“So far so good. But we have to be nimble here, these are big numbers.”
By Wolf Richter for WOLF STREET.
One of the big Fed doves, St. Louis Fed President James Bullard, is making “hawkish” noises, projecting higher inflation and pulling the first rate hike into 2022, after the Fed pulled the first two rate hikes into 2023 on Wednesday, from 2024 back in March. Things are tightening up quickly here. It’s when the doves turn “hawkish,” as it were, that things get real at this Fed.
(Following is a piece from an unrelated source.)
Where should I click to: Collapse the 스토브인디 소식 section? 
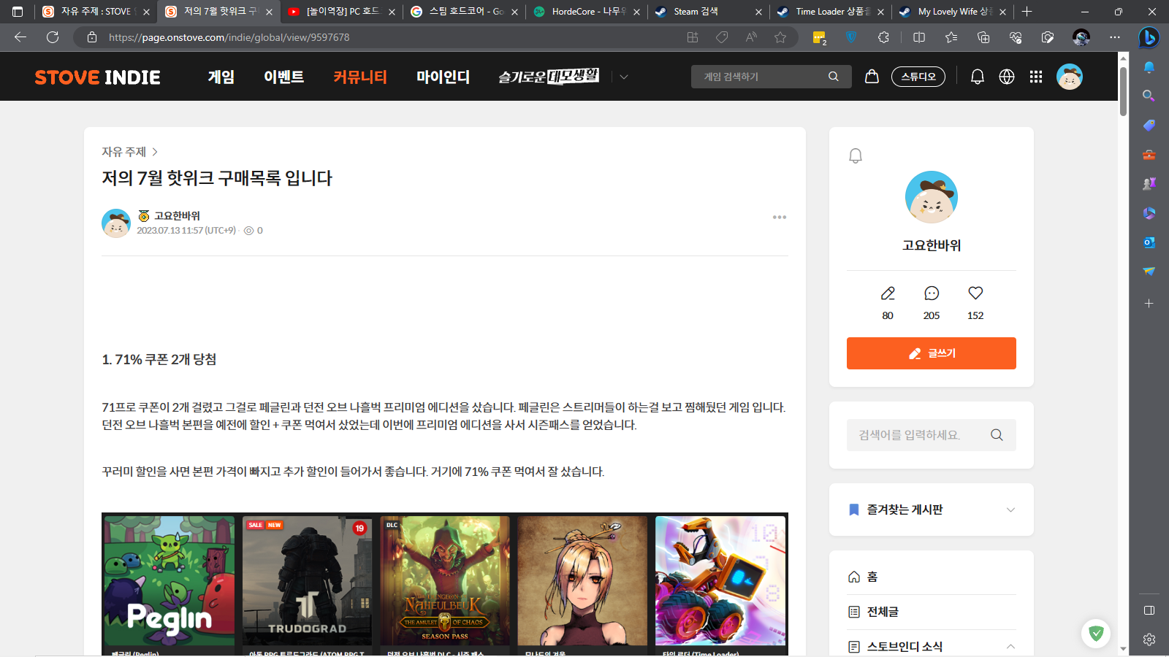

The “hawks” – in reality, there are no hawks on this Fed, there are only folks who are more or less dovish – have already spoken, and no one paid attention. For example, over a month ago, Dallas Fed President Robert Kaplan once again pointed at surging inflation and all kinds of distortions, including in the housing market, and advocated for tapering purchases of mortgage backed securities, “sooner rather than later.” At the time, he was the odd man out.
But dove Bullard got everyone’s attention today. The Fed and Chair Powell already jostled some nerves on Wednesday with their inflation concerns, and with revelations that, one, there had been an official “discussion” about how and when to taper asset purchases, and that the phrase “talking about talking about tapering should be retired,” as Powell said, and that, two, it has pulled its median projections for the first two rate hikes into 2023, from 2024.
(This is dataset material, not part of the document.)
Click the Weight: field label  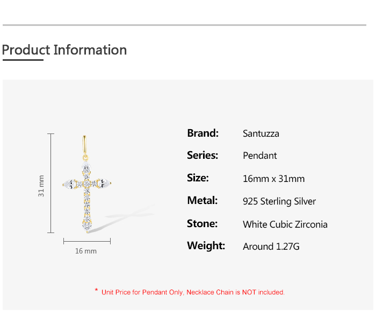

Bullard normally gets trotted out on the financial TV channels when markets sag, and gets to make dovish statements that then end the sag. But today was a little different.
Bullard, who will be in a voting slot at the FOMC in 2022, told CNBC this morning that the FOMC “has been surprised to the upside over the last six months,” in terms of GDP growth, the labor market, and inflation.
“We were expecting a good year, a good reopening. But this is a bigger year than we were expecting, more inflation than we were expecting, and I think it’s natural that we’ve tilted a little bit more hawkish here to contain inflationary pressures,” he told CNBC.
“The inflationary impulse is more intense than we were expecting,” he said. “The 3% on core PCE inflation, how long has it been since we’ve seen that! There is some upside risk to that, with more reopening to occur in the second half of the year.”
“So I think you could even see some upside risks to the inflation forecast. But that’s OK, we were targeting to get inflation up above target. I think we’re going to achieve that in 2021 and 2022, and we’ll approach 2% inflation from the high side, and I think that will be a good path for the US economy, and that will help cement longer-run inflation expectations at 2%.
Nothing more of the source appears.